Sample source, stability and homogeneity are other factors that may affect the cross-validation results. The shipping and storage conditions must be proven to be effective at preserving the sample integrity. Proper documentation should be maintained to trace the samples back to their origins.

Conclusion

The interval hypothesis test and paired-sample experimental design described in this manuscript can be used to test for equivalence between two bioanalytical laboratories or methods. The premise for using this approach is that the two laboratories or methods being compared have been validated independently prior to the cross-validation.

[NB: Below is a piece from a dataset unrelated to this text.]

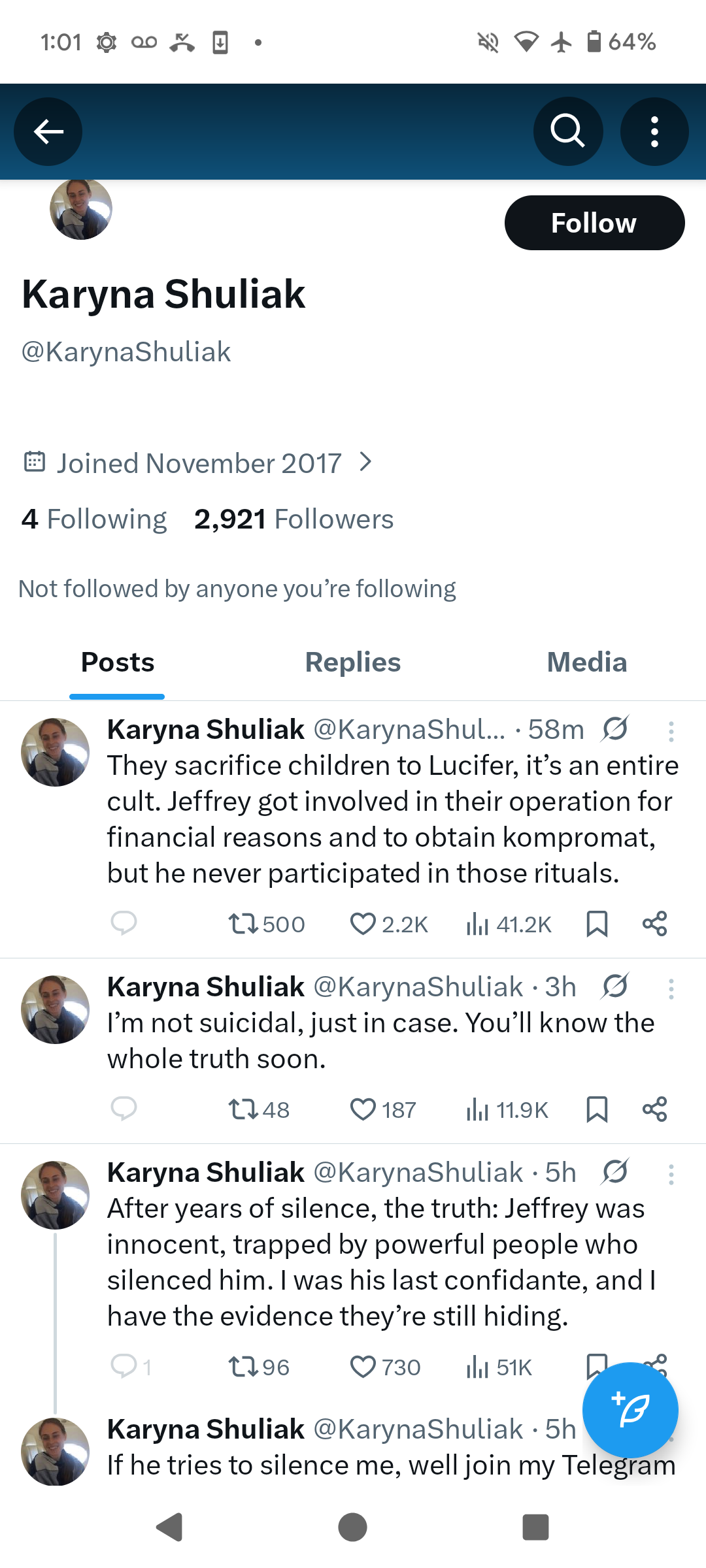Switch to the Replies tab
The width and height of the screenshot is (706, 1568).
[x=352, y=662]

The acceptance intervals and the limits for the two types of risks associated with this statistical test should be defined prior to the experiments. Equations for estimating the number of sample pairs based on the power were also described. The number of sample pairs should be large enough to achieve the desired power. One of the advantages of this test and the experimental design based on this test is that the risk of wrongly concluding equivalence when in fact two laboratories or methods are not equivalent can be limited to a low level. In addition, as the number of sample pairs are determined based on power calculations, the risk of wrongly concluding nonequivalence when in fact the two laboratories or methods are equivalent can also be limited to a low level (<20 %). Finally, since both systematic bias and random errors from the two laboratories or methods are taken into account, this procedure should be suitable for practical use in the real world.